(Stored data entries)
⟨

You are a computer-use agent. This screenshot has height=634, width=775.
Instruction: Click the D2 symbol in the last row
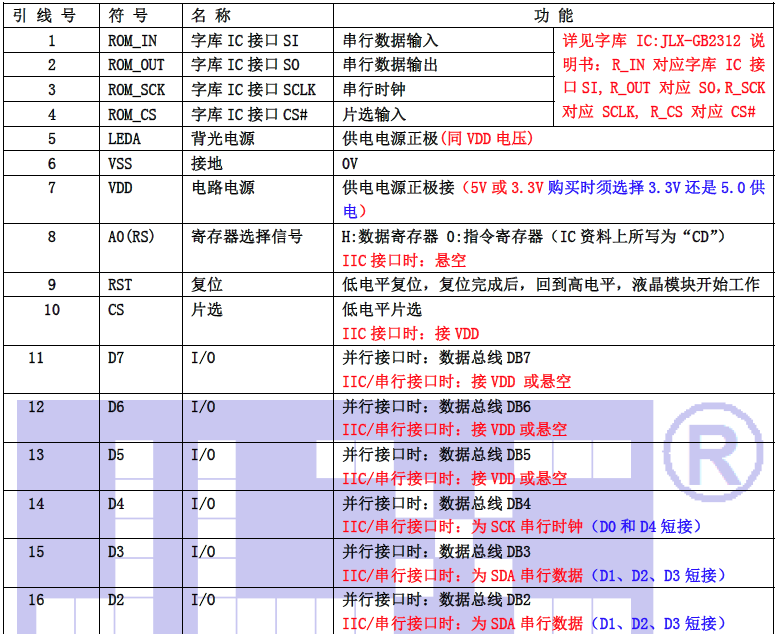pyautogui.click(x=116, y=600)
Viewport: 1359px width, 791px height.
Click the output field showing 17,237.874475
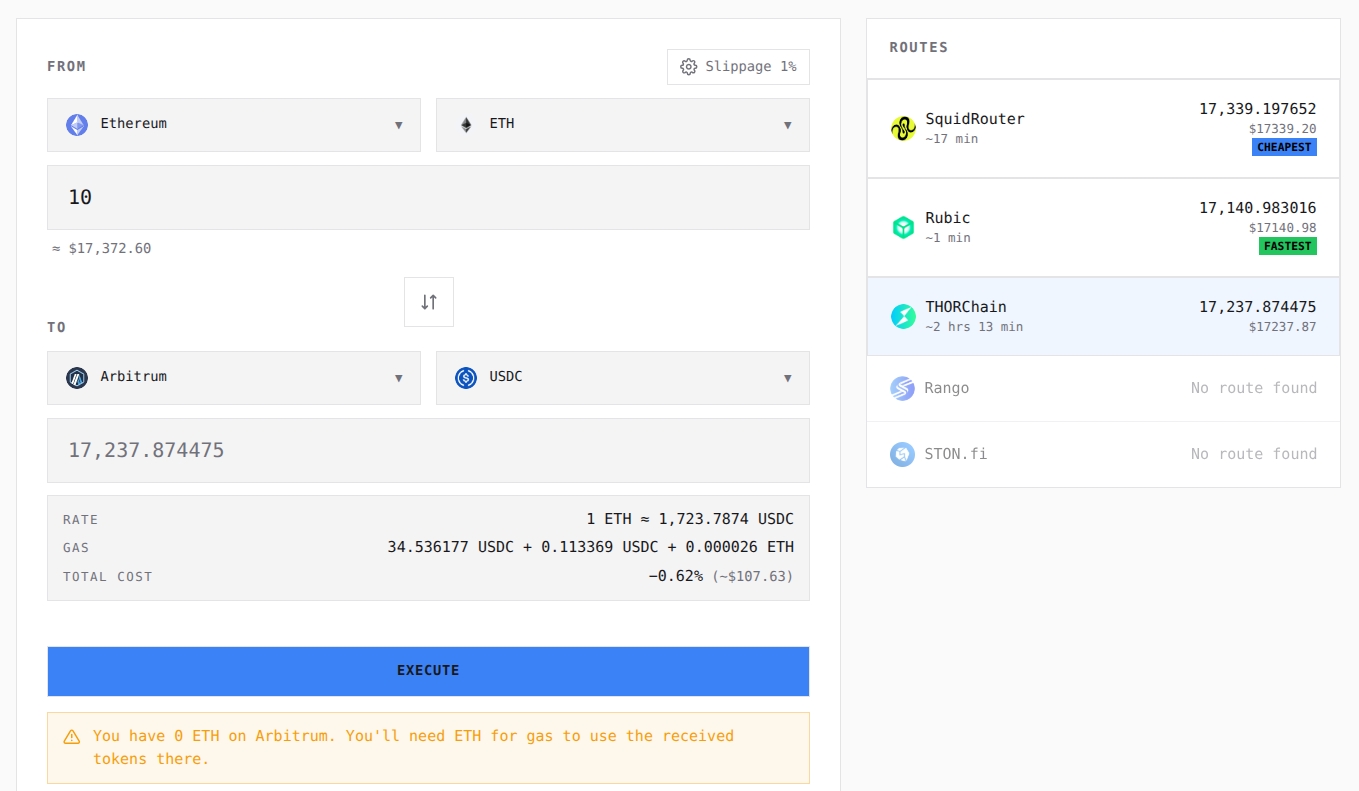coord(428,451)
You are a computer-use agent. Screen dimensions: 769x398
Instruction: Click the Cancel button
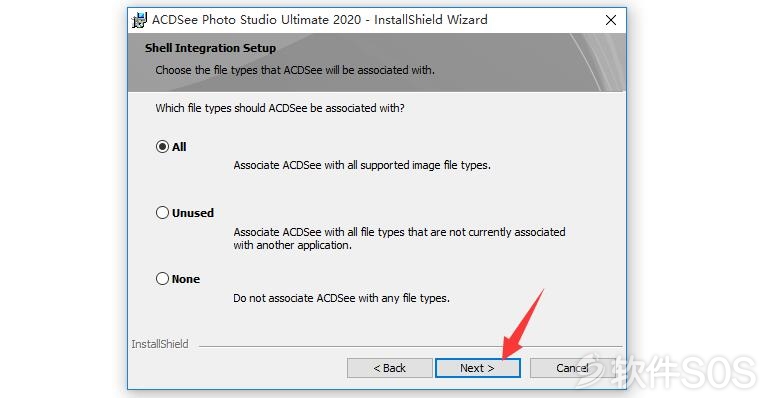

⟩

* _EXERCISE DESCRIPTION_
Restate the data word for word, minus any images.

* _TASK OUTPUT_
You are a computer-use agent. This screenshot has height=634, width=775.
Instruction: Click the D2 symbol in the last row
pyautogui.click(x=116, y=600)
Viewport: 1359px width, 791px height.
Click the output field showing 17,237.874475
coord(428,451)
You are a computer-use agent. Screen dimensions: 769x398
Instruction: Click the Cancel button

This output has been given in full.